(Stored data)

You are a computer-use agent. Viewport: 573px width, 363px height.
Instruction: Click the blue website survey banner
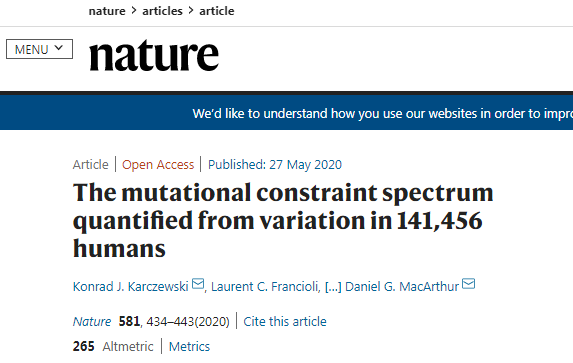[286, 113]
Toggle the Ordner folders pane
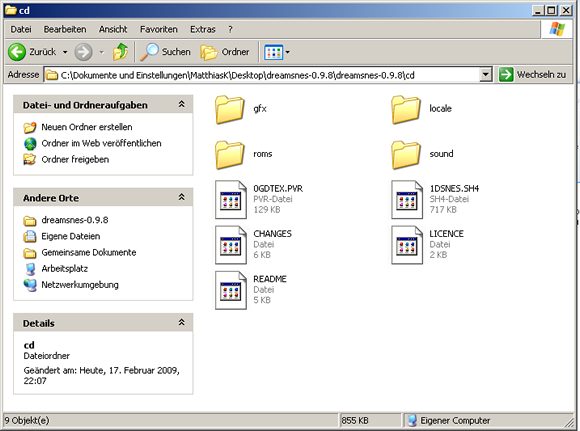The height and width of the screenshot is (431, 580). 225,52
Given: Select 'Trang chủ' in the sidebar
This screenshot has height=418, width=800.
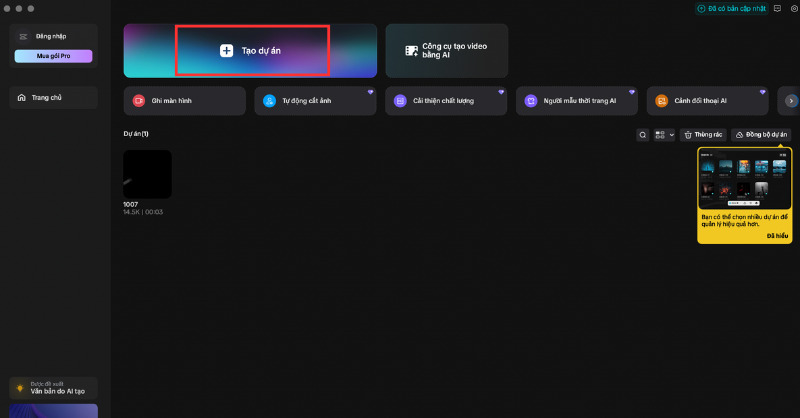Looking at the screenshot, I should coord(55,97).
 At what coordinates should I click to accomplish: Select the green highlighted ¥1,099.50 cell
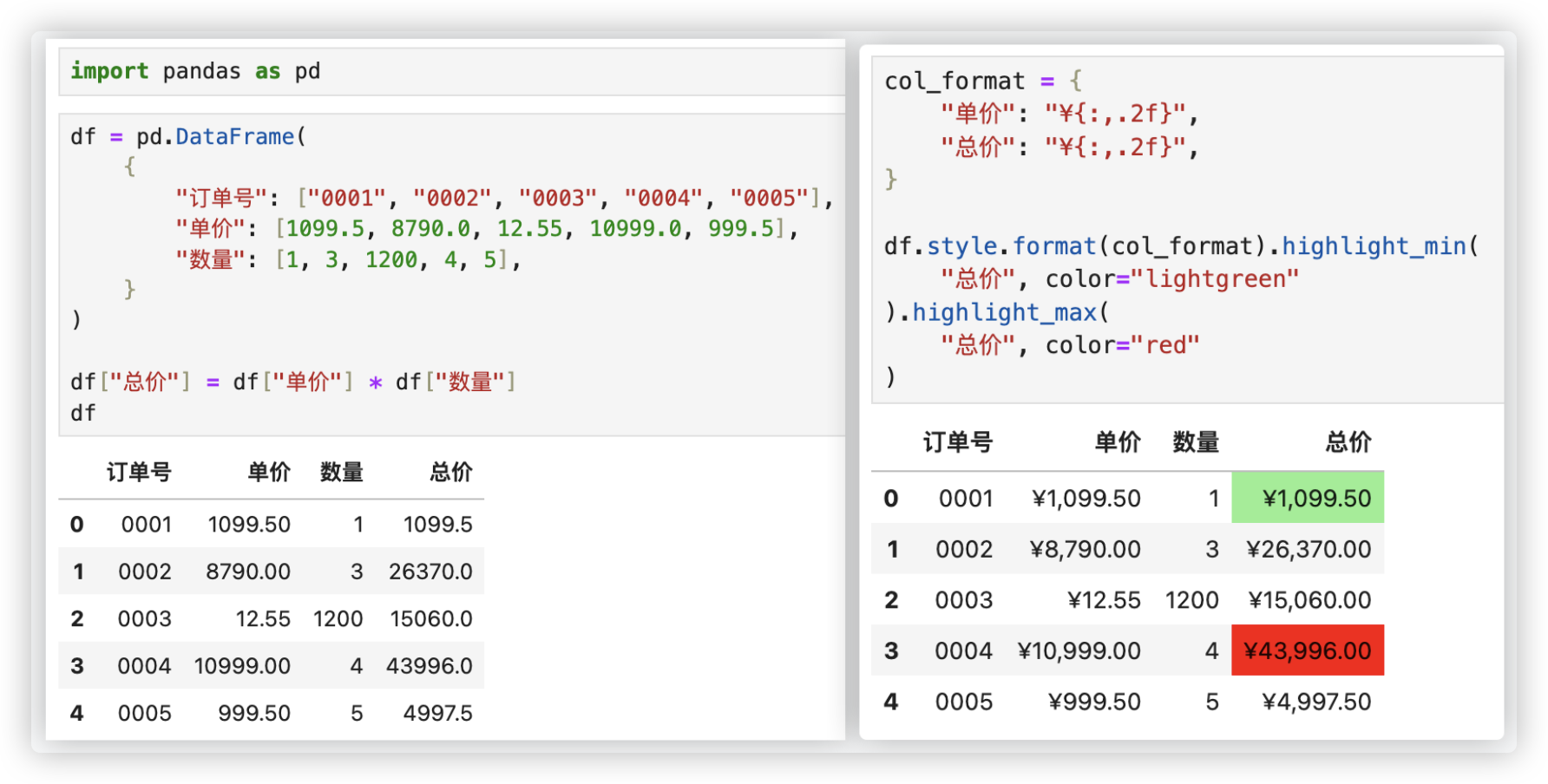(x=1308, y=498)
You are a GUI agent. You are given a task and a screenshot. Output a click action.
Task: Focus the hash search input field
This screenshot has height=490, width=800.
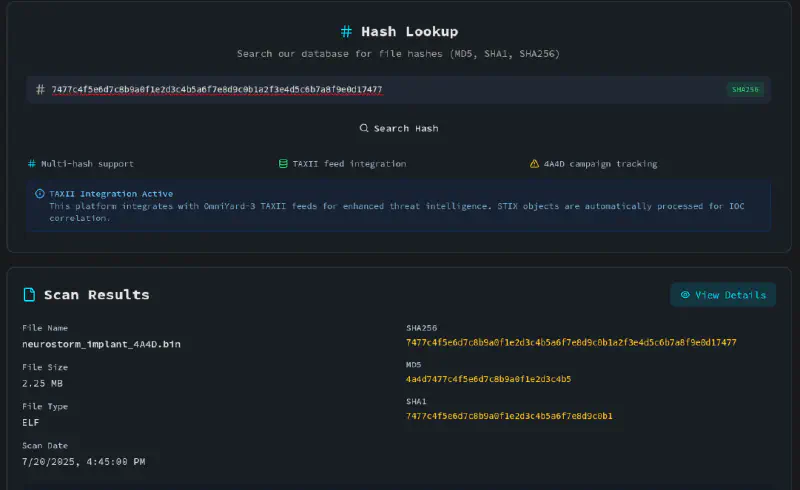[380, 89]
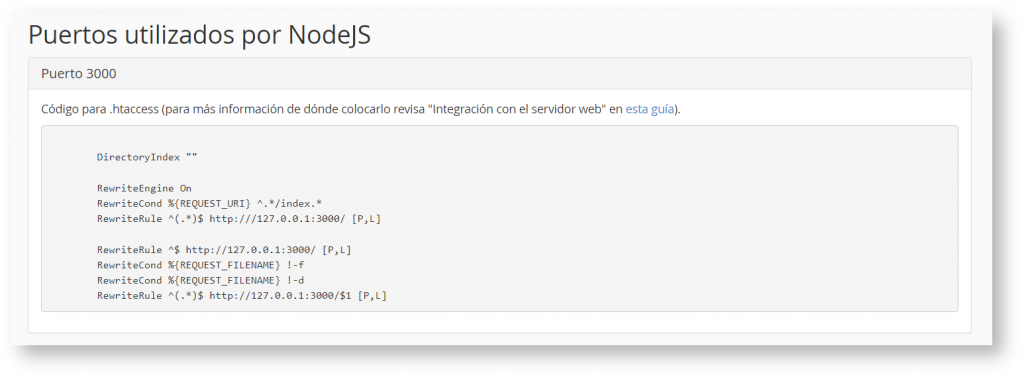Viewport: 1024px width, 377px height.
Task: Click "Código para .htaccess" text
Action: 99,109
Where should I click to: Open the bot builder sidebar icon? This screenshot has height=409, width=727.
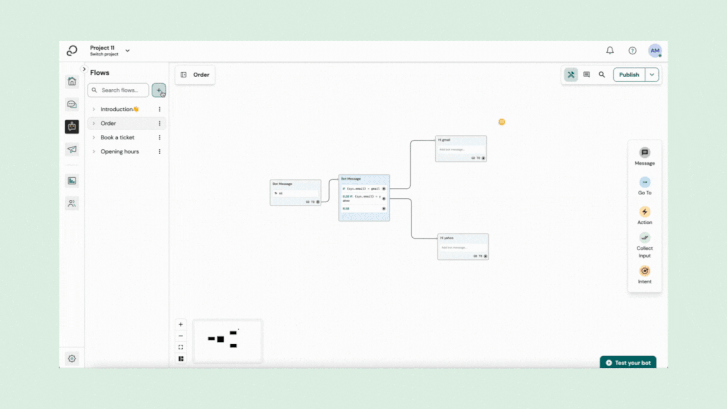pos(72,127)
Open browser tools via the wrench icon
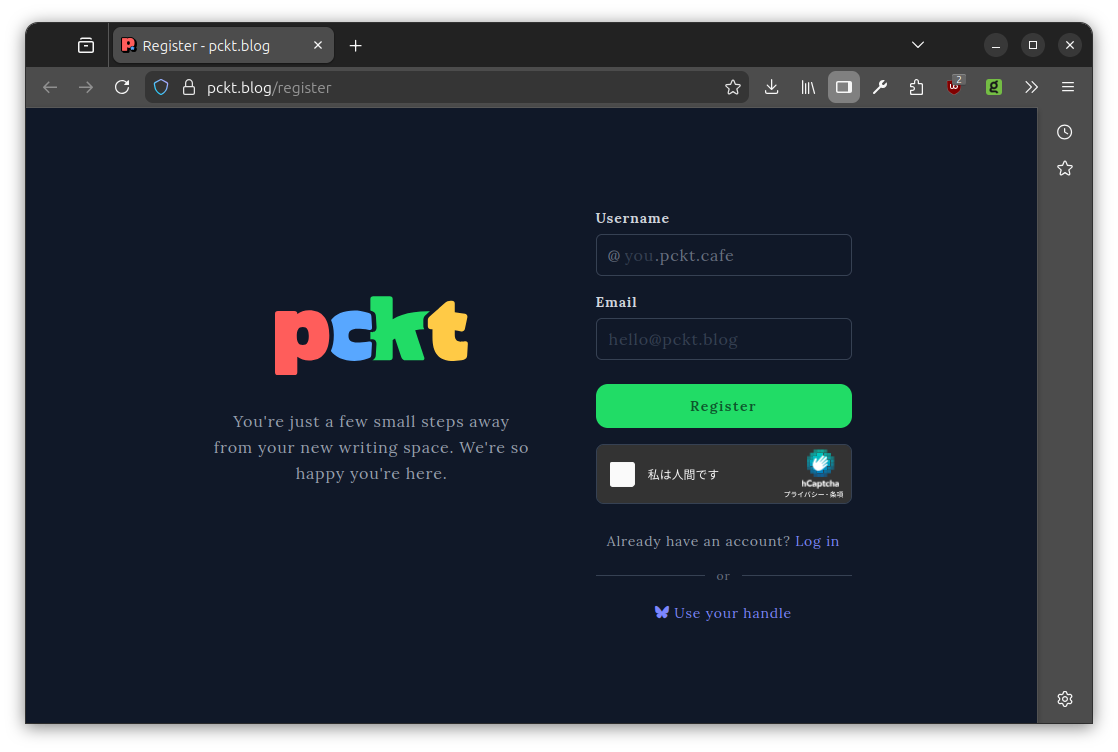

How to complete this task:
The lines above that hold the word "agent" are the ones to copy.

Task solution:
You are a computer-use agent. Viewport: 573px width, 363px height.
You are a GUI agent. You are given a task and a screenshot. Output a click action.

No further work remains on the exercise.